» **Assigned task**
Among the entries below, find the line with "Given: Click the trash delete icon in toolbar" and the line with "The width and". Return exactly those lines and every line between them, but no pictures.

» **Records for processing**
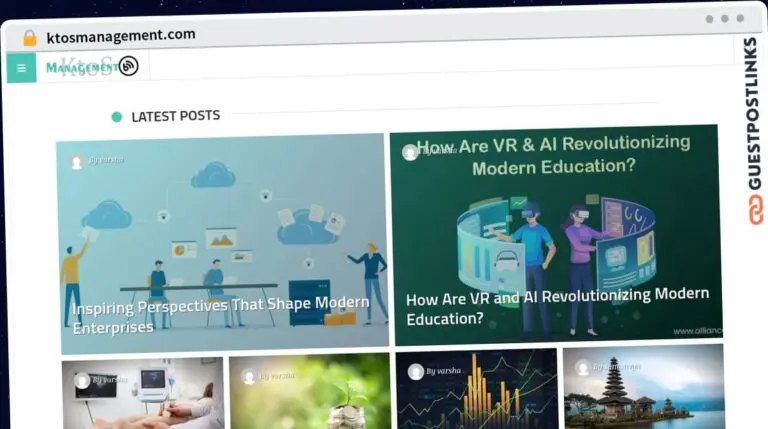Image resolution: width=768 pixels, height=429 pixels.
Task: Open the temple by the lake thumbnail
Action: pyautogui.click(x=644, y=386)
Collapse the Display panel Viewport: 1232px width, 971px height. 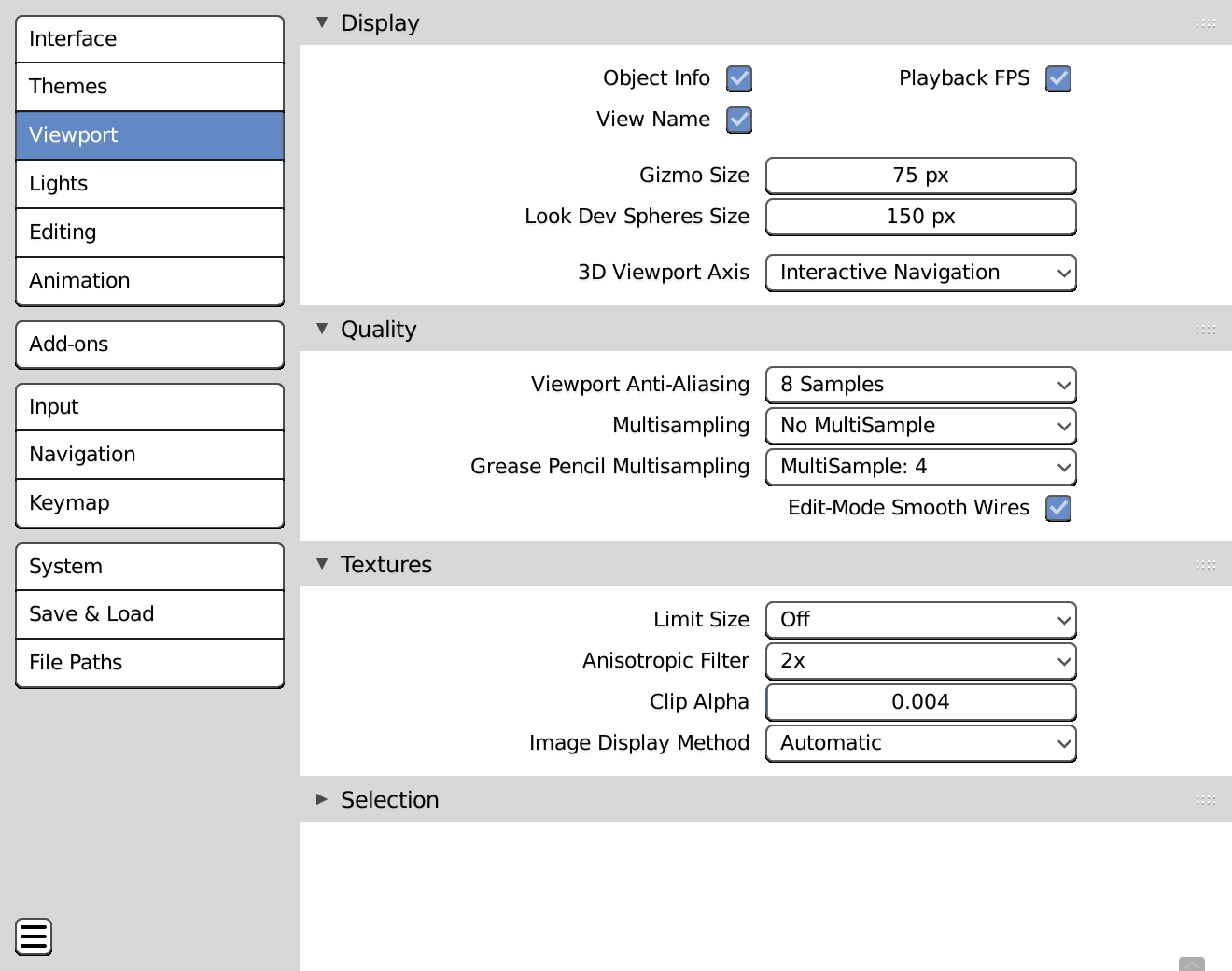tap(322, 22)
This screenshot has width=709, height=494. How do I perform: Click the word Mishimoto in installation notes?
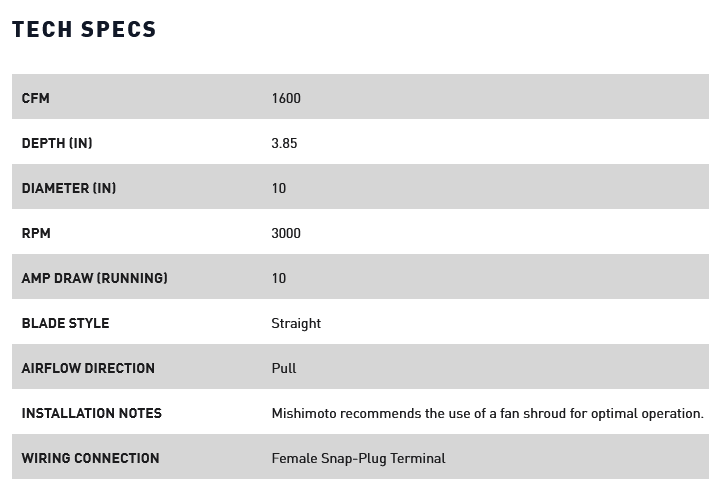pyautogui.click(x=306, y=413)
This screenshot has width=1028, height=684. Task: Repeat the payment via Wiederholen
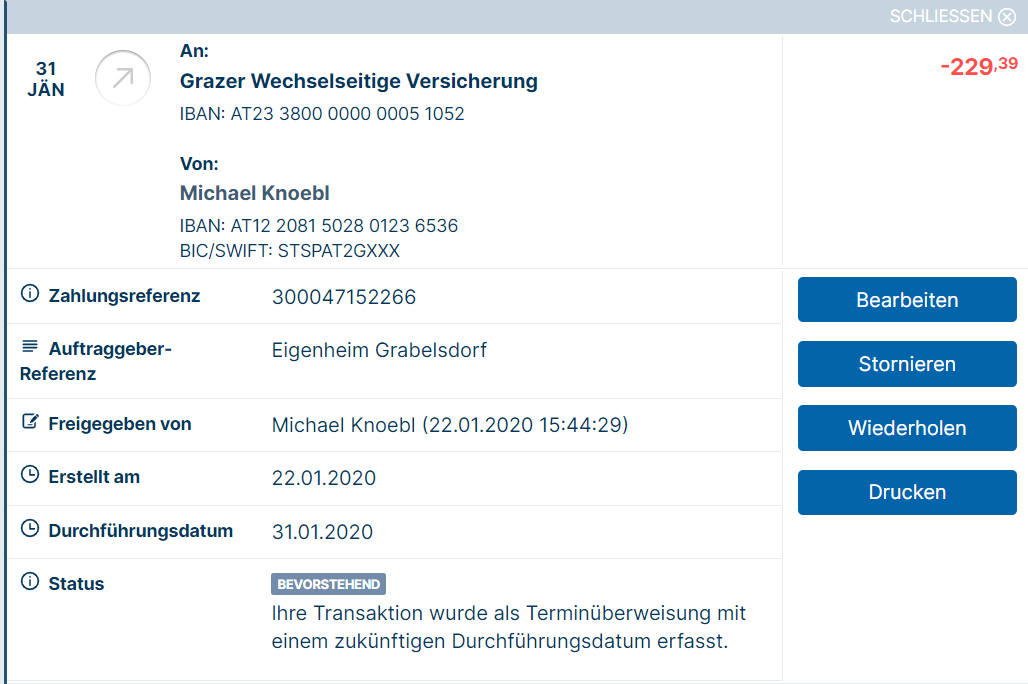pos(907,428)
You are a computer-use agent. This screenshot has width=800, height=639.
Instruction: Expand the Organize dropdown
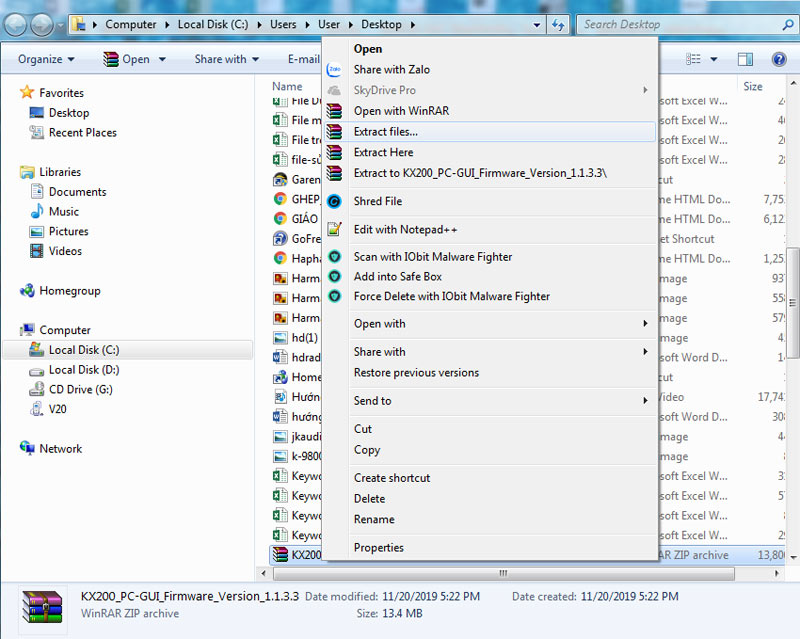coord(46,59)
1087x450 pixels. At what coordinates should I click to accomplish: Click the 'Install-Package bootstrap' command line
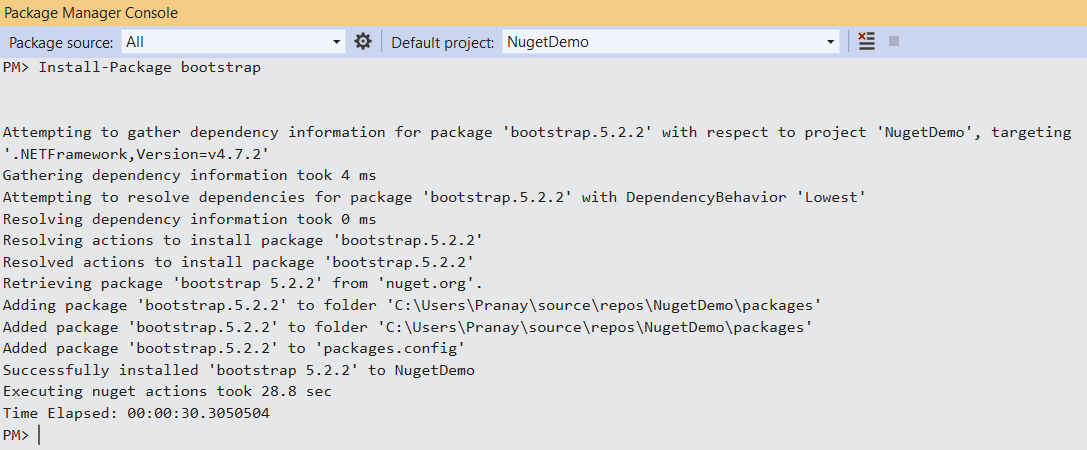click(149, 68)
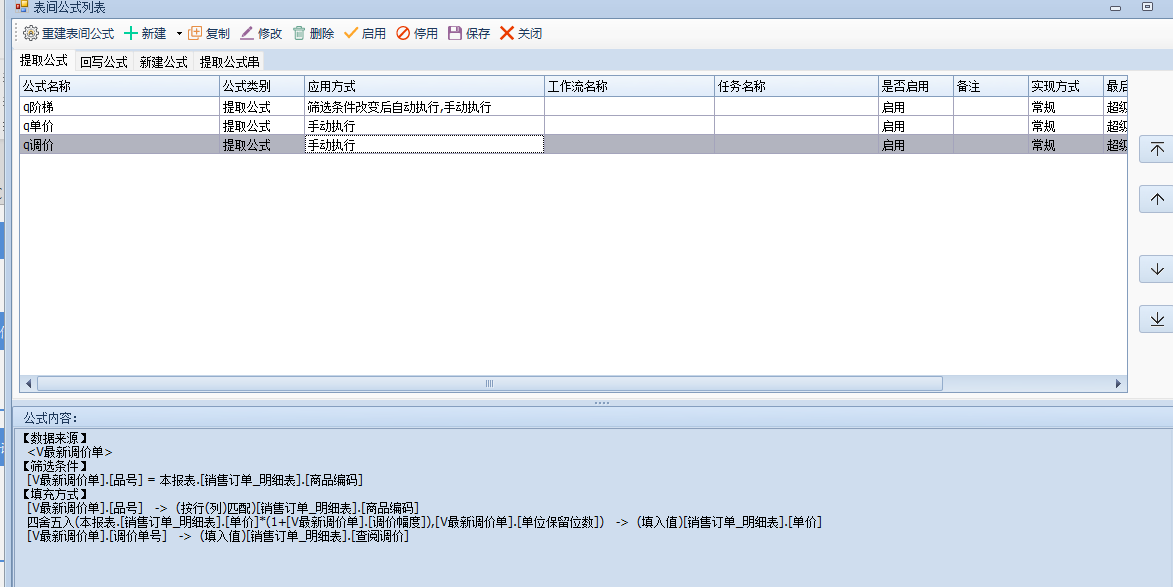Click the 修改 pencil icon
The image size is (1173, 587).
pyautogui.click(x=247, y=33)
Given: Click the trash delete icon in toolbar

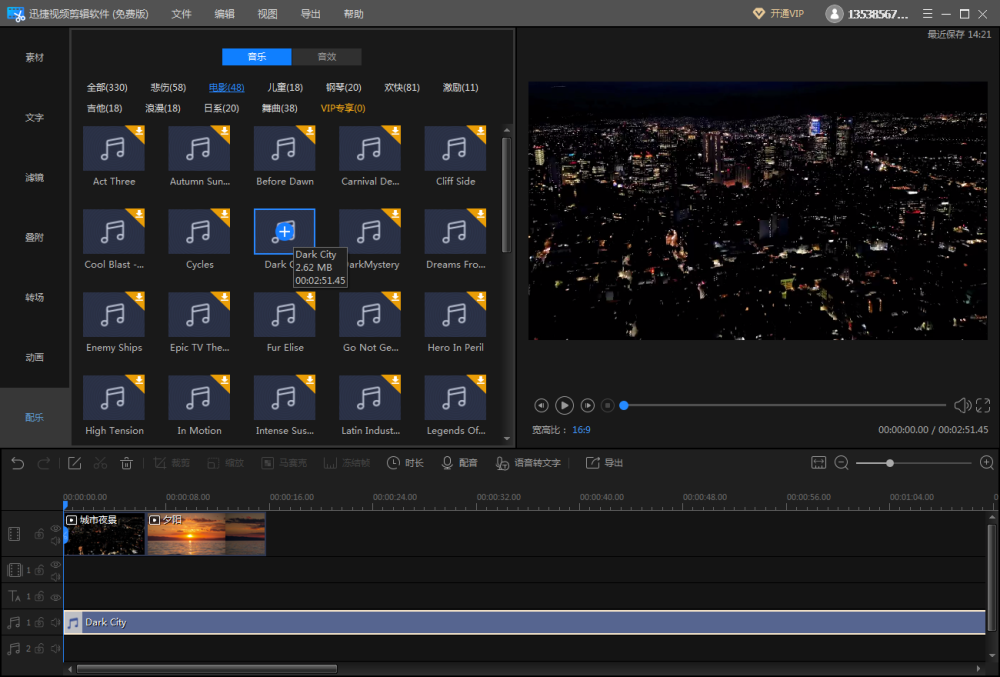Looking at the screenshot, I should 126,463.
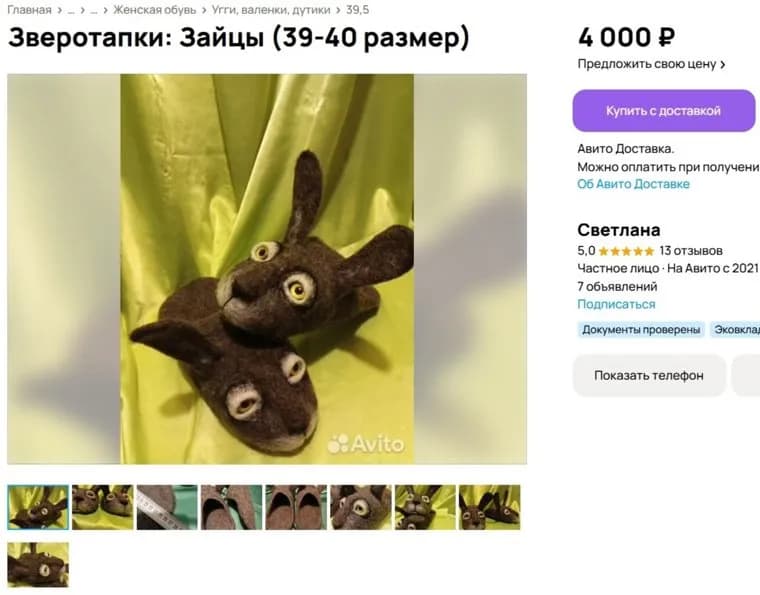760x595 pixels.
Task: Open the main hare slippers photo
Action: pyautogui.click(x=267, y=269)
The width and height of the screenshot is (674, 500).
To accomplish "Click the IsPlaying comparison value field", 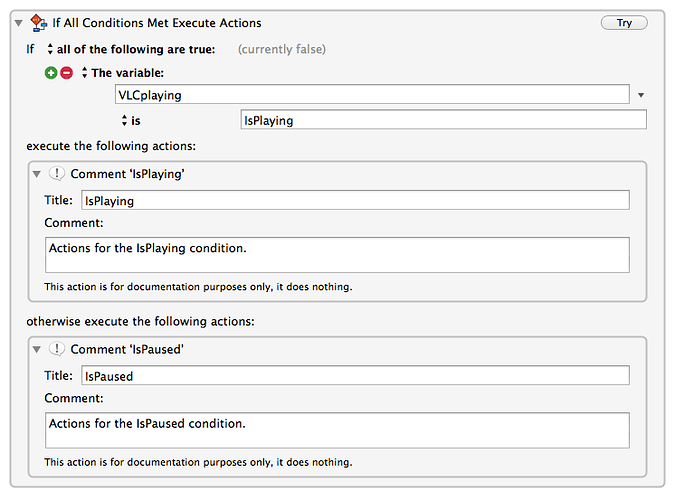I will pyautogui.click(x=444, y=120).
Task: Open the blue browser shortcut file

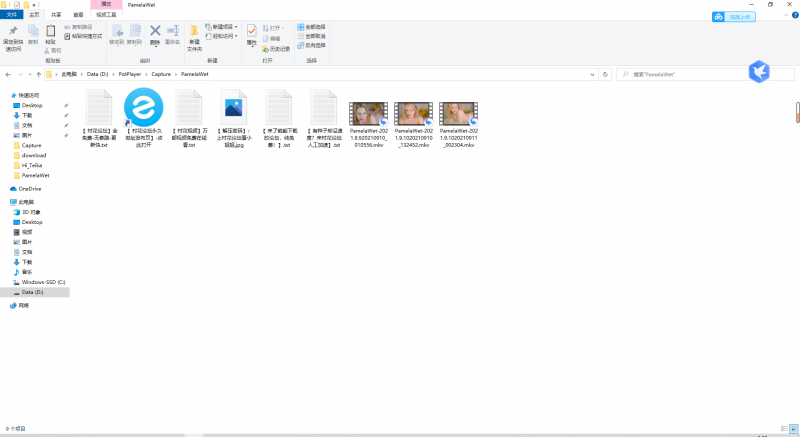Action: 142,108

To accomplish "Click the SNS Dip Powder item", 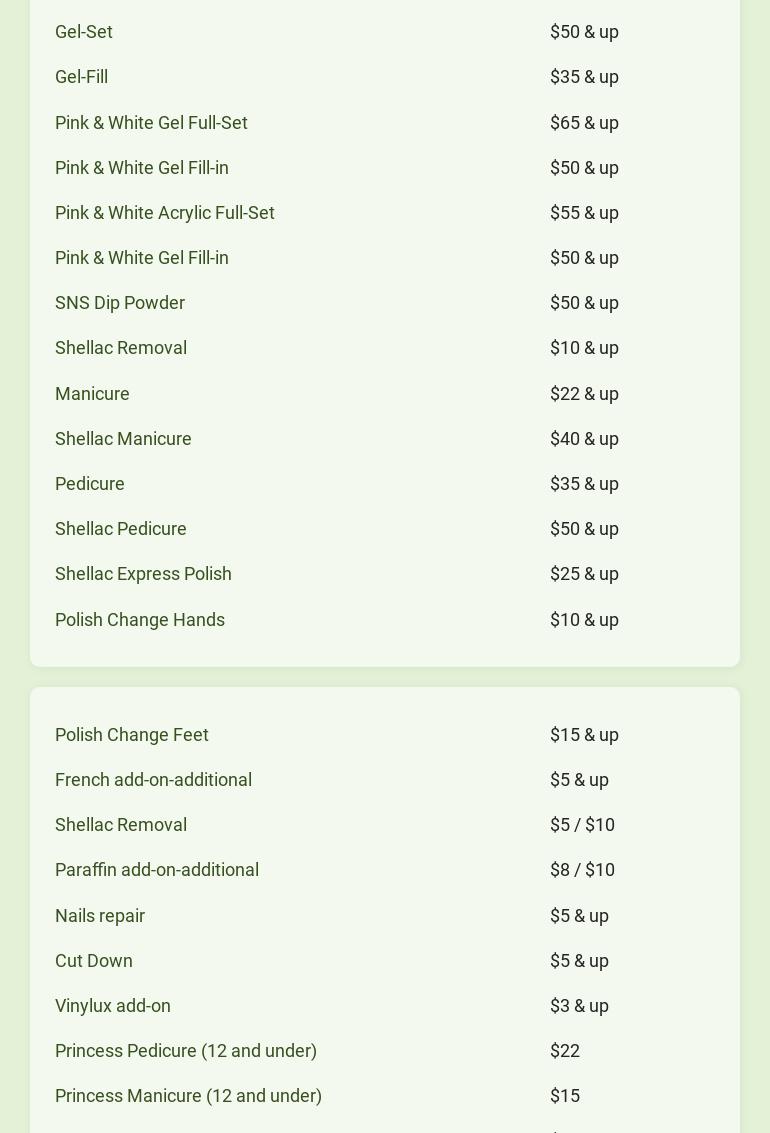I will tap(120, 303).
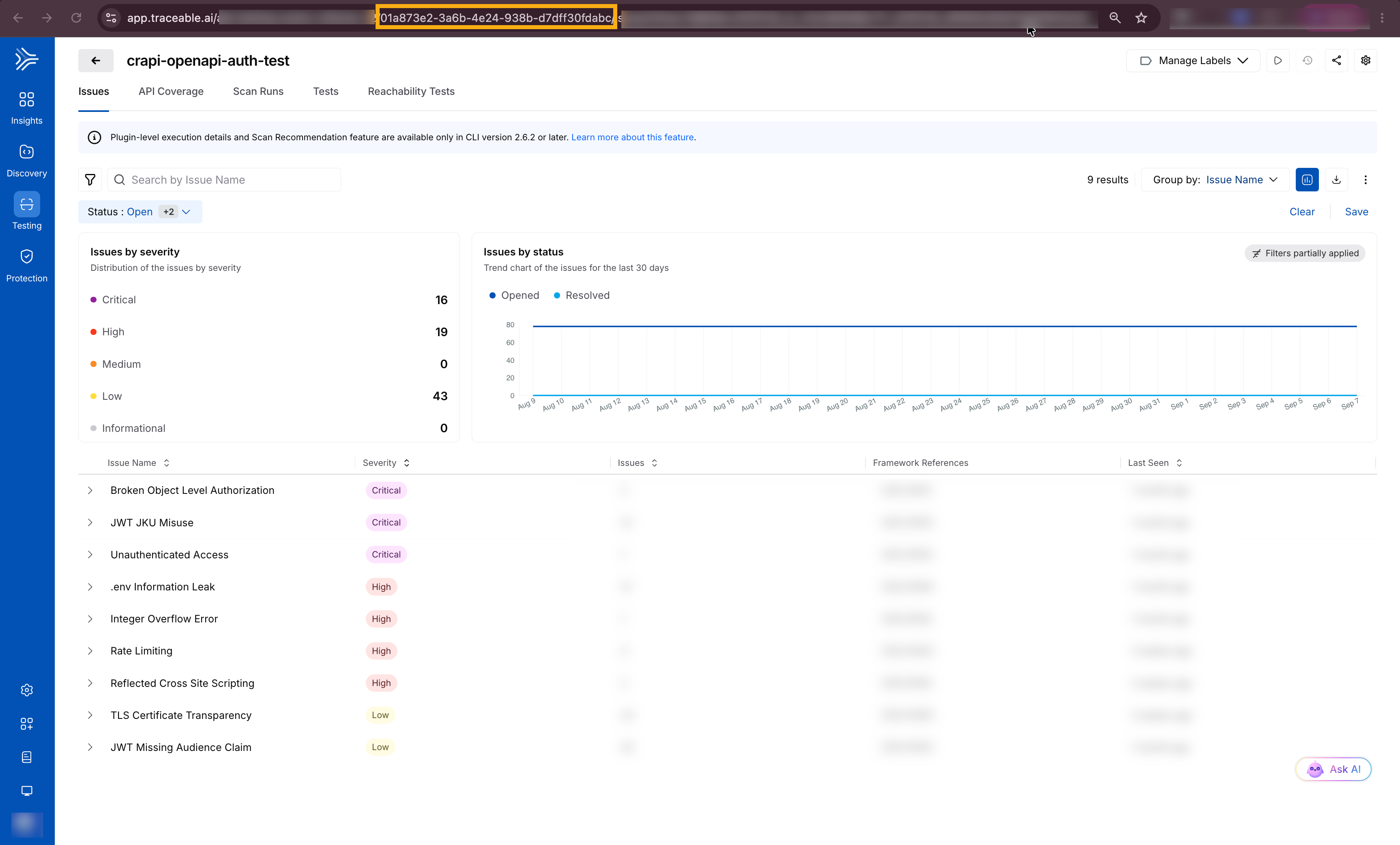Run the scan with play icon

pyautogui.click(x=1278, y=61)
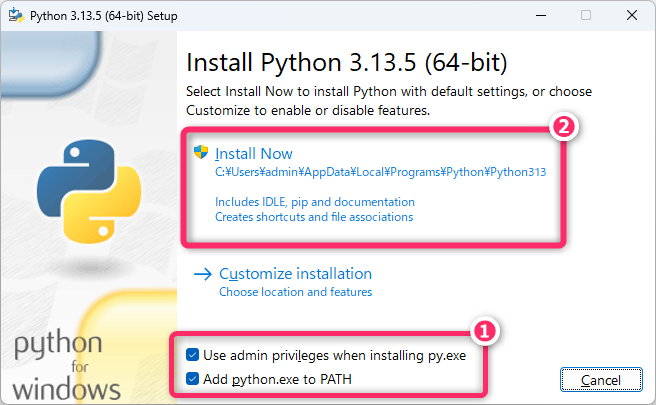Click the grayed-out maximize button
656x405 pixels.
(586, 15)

» **Solution for this task**
Given: Click the trash delete icon in toolbar

Looking at the screenshot, I should 126,463.
760x595 pixels.
Task: Open the main hare slippers photo
Action: pyautogui.click(x=267, y=269)
The width and height of the screenshot is (674, 500).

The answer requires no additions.